COVID-19 Resource

Litigation During the COVID-19 Pandemic: Is Your Matter Urgent?

March 25, 2020


On March 17, 2020, the Ontario Superior Court began restricting the matters that would be heard amidst COVID-19 concerns. For civil and commercial matters in Toronto, the Court will only be hearing matters related to outstanding warrants or urgent and time sensitive motions that pose a risk of immediate and significant financial repercussions if they are not dealt with. This leaves an important question unanswered: what is considered urgent?

What is Urgent?

Since the Superior Court implemented its restrictions, it has released decisions clarifying what is considered urgent during the COVID-19 pandemic.

In Oppong v Desoro Holdings Inc. 2020 ONSC 1689, a commercial tenant brought an application for relief from forfeiture of its lease by the respondent landlord. Justice Meyers scheduled the application for the following day, considering the matter urgent since the applicant had no property. The application was ultimately further adjourned, but due to concerns with the landlord’s current tenant being absent from the hearing, rather than due to any concerns with COVID-19 (see: 2020 ONSC 1697).

In Morris v Onca 2020 ONSC 1690, a judgment creditor brought a motion to prevent judgment debtors from ignoring court orders and to order their repayment of funds obtained through fraud. The creditor was at risk of defaulting on her real estate transaction due to a lack of funds.
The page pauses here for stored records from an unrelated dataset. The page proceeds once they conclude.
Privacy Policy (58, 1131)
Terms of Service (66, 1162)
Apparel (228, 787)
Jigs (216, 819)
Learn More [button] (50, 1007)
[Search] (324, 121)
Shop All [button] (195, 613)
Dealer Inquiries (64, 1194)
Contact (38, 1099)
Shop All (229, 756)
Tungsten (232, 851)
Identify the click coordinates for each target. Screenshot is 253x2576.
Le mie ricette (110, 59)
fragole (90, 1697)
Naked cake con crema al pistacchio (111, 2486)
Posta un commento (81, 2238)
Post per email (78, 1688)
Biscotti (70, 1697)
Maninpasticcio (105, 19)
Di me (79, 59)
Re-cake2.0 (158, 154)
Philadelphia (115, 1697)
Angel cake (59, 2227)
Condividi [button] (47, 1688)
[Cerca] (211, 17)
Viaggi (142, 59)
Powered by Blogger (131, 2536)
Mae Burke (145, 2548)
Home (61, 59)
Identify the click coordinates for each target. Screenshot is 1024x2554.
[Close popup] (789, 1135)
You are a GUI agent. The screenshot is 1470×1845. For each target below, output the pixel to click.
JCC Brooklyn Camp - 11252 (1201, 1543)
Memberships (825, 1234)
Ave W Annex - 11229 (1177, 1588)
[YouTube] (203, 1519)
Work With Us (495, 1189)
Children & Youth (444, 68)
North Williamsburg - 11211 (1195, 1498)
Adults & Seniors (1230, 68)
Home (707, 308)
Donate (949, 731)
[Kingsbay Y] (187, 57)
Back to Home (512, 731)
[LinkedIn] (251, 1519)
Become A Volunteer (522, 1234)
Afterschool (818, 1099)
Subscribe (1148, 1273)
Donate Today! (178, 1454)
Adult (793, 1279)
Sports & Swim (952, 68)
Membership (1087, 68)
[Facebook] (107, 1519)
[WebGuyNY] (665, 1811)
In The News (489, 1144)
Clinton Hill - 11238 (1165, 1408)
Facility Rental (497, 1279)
She also provided evidence that the debtors were moving assets abroad. The Court considered the matter urgent and time sensitive, due to the creditor’s impending need for funds, and scheduled the motion for the following week.

In Hrvoic v Hrvoic 2020 ONSC 1711, the respondent brought a motion for a stay of proceedings pending the hearing of her motion for leave to appeal the terms of an adjournment of an application. The underlying application was for an order requiring the respondent to sell her shares in a family business. When the application was adjourned, the respondent was ordered to repay $500,000 of the $600,000 that she had drawn from a line of credit. Although the application was not urgent, Justice Meyers noted that both parties had made the motion urgent through their actions: the applicant by terminating the respondent’s employment in the business and the respondent by withdrawing funds and refusing to repay them. As such, the motion was scheduled.

How Should Parties Serve and File Materials?

To address concerns with COVID-19, Justice Meyers has created a useful blueprint for the service and filing of materials, which he applied in both Oppong and Morris, specifying that:

  1. Service of materials shall be effective electronically;
  2. Hearings shall be conducted by telephone conference, with the option for videoconference;
  3. Materials shall be filed by email as attachments to the Motions Coordinator in searchable PDF format, with hyperlinks in the factums;
  4. Parties shall not send books of authorities or other statutory materials; and
  5. Once courthouses have re-opened to the public, parties shall file physical copies of the materials previously filed electronically.

Although it is unclear how long the courts will be impacted by the COVID-19 pandemic, we now have some guidance on how the judicial system will continue to operate during this time. Fogler, Rubinoff LLP will continue to closely watch further developments on these operations.